Few-Shot Personalized Scanpath Prediction¶

Conference: CVPR 2025
arXiv: 2504.05499
Code: https://github.com/cvlab-stonybrook/few-shot-scanpath
Area: Video Understanding
Keywords: Scanpath Prediction, Few-Shot Learning, Personalization, Subject Embedding, Eye Tracking

TL;DR¶

This paper proposes the Few-Shot Personalized Scanpath Prediction (FS-PSP) task and the Subject-Embedding Network (SE-Net). By decoupling subject-embedding learning from scanpath prediction, the model can adapt to a new user using gaze data from only 1-10 images. It outperforms the runner-up by 5.9%-7.9% in the ScanMatch metric across three datasets (OSIE, COCO-FreeView, COCO-Search18), with an adaptation time of only 3.6 seconds and requiring no fine-tuning.

Background & Motivation¶

Background: Scanpath prediction aims to predict the sequence of fixation points when a human views an image, including spatial and temporal information. Personalized scanpath prediction (PSP) further requires predicting unique attention patterns for specific individuals, as differences in personal cultural background, memory, and experience affect gaze behavior. Existing PSP methods such as ISP and EyeFormer achieve personalization by assigning a learnable embedding vector to each training user.

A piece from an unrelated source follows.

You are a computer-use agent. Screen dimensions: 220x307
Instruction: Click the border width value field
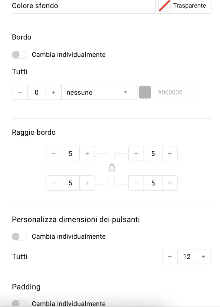click(37, 92)
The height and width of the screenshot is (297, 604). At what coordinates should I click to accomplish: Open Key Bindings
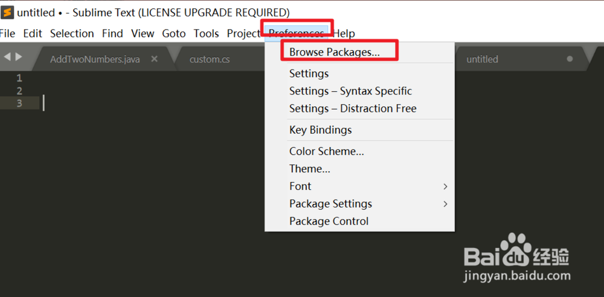coord(320,129)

Limitations of Prior Work: Existing PSP methods require a large amount of data to train each user's embedding. ISP suffers a severe performance drop with only 10 support samples; EyeFormer requires at least 50 scanpaths to obtain stable personalized embeddings. More fundamentally, these methods jointly learn the subject embedding as a "byproduct" of scanpath prediction. Consequently, adapting to a new user requires fine-tuning to relearn the embedding, which is both time-consuming and prone to overfitting.

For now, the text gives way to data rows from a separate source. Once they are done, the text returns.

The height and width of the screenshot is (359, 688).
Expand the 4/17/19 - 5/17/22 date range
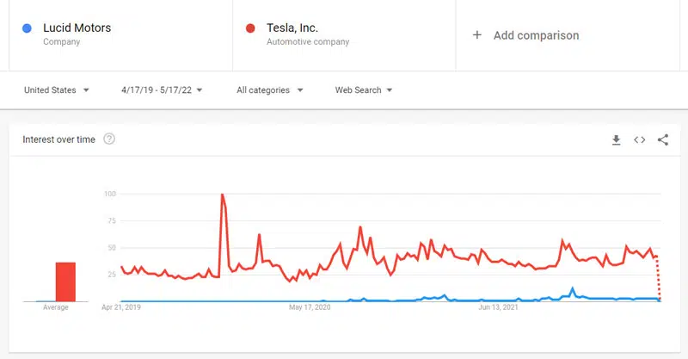click(x=162, y=90)
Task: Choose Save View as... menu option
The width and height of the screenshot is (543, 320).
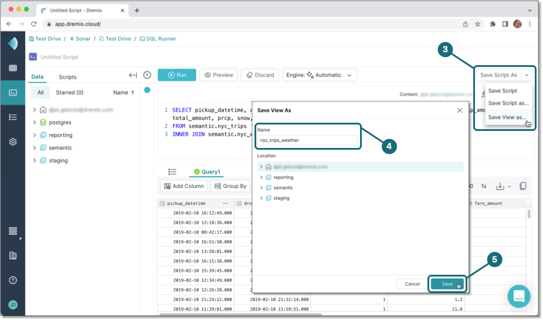Action: (507, 117)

Key Challenge: Personalization requires sufficient data to characterize individual attention features, but in practical applications, it is impossible to have every new user record eye-tracking data in a lab for an extended period. Thus, catching individual gaze characteristics rapidly under extremely limited data (1-10 images) is required.

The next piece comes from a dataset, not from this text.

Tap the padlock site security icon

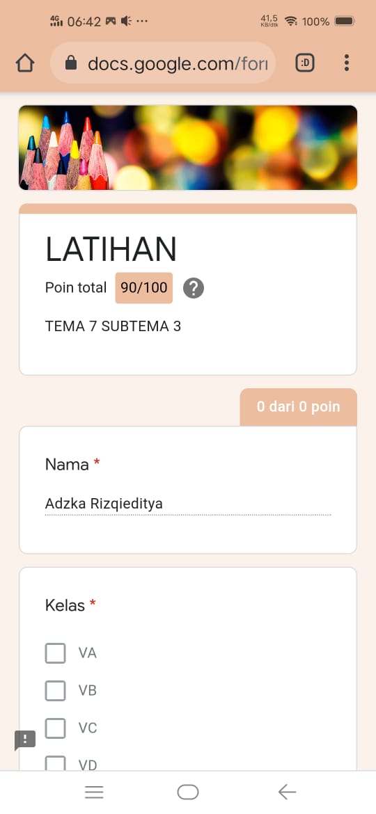click(x=70, y=63)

Goal: Given scanpaths of 1-10 images from a new user, how can personalized scanpaths be predicted for them instantly without model fine-tuning?

Key Insight: The authors propose a decoupling strategy—separating "learning what personalized attention features are" from "predicting scanpaths given these features". First, a network dedicated to extracting subject embeddings (SE-Net) is trained, followed by a scanpath predictor conditioned on these embeddings. New users only need a single forward pass through SE-Net to extract their embedding for prediction. This is conceptually similar to Prototypical Networks, which extract prototype representations from a few support samples.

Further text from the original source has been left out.